There are normally two forms of Aid:
i) Bilateral Aid - Aid given from one country directly to another. For example the United States give Mexico dollar 5 million to build bridges or repair schools.
ii) Multilateral Aid – Money that a donor country gives to any organisation like the World Bank or the United Nations and this organisation later give it to a certain country further. For example, the members of the United Nations pay certain amount of money every year in the UN fund. The UN for example, gives 20 million from that fund to Rwanda to fight Maleria in the capital city Kigali or for other reasons. Multilateral aids are provided by many other institutions like the International Monetory Fund (IMF), European Union (EU), and United Nations Development Program (UNDP) etc.

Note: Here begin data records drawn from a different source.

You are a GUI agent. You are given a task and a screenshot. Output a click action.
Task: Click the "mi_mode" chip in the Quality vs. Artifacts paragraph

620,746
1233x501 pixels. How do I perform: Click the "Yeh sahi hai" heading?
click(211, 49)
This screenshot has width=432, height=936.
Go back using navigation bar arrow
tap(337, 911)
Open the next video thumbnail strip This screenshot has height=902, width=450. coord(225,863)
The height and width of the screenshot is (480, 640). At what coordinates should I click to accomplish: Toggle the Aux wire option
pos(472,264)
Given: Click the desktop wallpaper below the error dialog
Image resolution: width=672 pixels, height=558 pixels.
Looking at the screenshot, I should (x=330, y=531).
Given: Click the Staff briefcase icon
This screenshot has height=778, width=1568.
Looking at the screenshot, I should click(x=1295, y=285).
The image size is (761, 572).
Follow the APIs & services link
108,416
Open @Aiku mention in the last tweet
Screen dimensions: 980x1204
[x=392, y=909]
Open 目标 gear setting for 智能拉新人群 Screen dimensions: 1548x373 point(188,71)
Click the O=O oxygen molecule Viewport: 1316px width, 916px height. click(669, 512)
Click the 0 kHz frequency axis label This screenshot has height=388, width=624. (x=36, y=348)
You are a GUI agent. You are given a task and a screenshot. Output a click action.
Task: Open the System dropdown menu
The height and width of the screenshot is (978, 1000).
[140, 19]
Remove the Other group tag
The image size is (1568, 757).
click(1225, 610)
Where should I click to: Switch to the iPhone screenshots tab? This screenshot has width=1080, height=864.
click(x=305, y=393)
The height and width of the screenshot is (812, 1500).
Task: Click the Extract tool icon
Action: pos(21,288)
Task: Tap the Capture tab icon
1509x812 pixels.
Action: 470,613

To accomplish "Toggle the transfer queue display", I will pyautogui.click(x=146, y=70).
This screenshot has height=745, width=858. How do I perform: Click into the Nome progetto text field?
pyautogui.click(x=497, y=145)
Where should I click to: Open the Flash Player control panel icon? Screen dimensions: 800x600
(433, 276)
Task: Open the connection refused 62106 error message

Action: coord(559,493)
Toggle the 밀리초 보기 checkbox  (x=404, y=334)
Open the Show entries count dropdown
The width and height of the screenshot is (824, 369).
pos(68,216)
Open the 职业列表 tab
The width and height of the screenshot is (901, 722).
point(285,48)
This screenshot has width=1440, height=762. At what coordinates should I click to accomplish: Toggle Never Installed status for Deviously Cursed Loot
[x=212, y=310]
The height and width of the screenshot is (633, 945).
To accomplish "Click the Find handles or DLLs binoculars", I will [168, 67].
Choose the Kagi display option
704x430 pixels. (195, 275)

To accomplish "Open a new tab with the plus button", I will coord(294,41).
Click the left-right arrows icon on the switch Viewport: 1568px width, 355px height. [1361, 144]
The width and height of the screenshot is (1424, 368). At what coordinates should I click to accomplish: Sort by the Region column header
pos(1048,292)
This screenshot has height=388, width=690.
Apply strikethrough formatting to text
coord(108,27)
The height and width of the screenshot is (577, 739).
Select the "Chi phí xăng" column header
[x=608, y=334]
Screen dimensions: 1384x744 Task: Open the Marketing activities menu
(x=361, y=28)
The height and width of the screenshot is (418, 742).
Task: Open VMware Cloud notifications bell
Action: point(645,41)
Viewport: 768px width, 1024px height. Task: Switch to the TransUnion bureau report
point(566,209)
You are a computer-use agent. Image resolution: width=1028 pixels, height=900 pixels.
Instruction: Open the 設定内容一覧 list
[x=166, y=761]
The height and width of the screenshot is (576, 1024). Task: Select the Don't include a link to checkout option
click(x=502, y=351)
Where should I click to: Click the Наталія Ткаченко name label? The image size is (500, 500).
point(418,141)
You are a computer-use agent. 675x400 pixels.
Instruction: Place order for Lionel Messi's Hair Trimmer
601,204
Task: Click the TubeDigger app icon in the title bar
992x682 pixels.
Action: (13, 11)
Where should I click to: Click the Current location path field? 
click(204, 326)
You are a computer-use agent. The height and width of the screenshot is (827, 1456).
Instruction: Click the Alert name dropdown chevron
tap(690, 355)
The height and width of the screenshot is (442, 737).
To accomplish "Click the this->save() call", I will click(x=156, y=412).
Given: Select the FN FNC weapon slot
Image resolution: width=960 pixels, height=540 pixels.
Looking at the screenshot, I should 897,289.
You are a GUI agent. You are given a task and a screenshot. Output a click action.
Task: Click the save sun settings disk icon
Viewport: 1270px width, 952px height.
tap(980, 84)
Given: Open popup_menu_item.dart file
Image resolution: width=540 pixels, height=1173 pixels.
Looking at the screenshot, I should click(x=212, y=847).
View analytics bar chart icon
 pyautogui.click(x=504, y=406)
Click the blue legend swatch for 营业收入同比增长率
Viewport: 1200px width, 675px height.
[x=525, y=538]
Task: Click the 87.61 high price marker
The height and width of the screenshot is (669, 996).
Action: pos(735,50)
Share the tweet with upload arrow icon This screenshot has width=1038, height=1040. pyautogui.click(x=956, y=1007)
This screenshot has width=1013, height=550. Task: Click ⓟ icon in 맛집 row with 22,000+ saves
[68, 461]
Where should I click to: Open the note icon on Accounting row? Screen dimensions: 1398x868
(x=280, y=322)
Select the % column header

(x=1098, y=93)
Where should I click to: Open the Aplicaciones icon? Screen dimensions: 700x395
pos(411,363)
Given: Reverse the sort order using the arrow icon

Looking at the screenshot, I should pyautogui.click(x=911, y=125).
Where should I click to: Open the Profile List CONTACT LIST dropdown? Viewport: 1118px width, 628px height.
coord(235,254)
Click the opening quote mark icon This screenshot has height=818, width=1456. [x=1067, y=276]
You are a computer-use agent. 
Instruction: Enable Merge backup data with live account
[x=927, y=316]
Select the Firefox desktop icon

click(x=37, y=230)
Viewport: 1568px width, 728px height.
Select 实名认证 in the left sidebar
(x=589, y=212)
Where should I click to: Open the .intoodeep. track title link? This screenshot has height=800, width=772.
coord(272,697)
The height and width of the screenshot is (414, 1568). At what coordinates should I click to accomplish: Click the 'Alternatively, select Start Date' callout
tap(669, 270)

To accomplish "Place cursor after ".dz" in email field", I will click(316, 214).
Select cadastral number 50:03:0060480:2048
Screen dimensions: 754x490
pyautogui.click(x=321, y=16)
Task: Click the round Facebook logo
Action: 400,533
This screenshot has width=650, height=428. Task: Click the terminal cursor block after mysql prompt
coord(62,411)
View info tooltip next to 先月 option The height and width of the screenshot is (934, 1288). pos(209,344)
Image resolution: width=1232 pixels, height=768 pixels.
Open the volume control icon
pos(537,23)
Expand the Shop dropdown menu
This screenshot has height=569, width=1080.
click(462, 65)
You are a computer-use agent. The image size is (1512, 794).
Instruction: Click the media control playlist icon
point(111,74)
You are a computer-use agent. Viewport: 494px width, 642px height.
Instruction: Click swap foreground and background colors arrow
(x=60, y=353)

There are other forms of aid:
a) Aids provided by the Non-Governmental Organizations – the NGOs are funded privately by donations and they campaign for certain causes like Human Rights, Animal Rights, Climate Change, and Refugee Rights etc. Amnesty International fights for the human rights all over the world. It raises the issues like the voilation of basic human rights by individuals, politicians, or even sovereign nations. The Universal Declaration of Human Rights are mentioned in 30 paragraph and the countries throughout the world are ought to respect that which includes the freedom of speech, freedom of press, freedom of religion etc. Amnesty International for example sponsors initiatives to improve human rights in certain countries or to sign petitions against any government or a particular person. Greenpeace in the other hand fights for Climate Justice. It trains people to be environment friendly. it brings the issues in mainstream politics and fights to create an environmentally friendly world.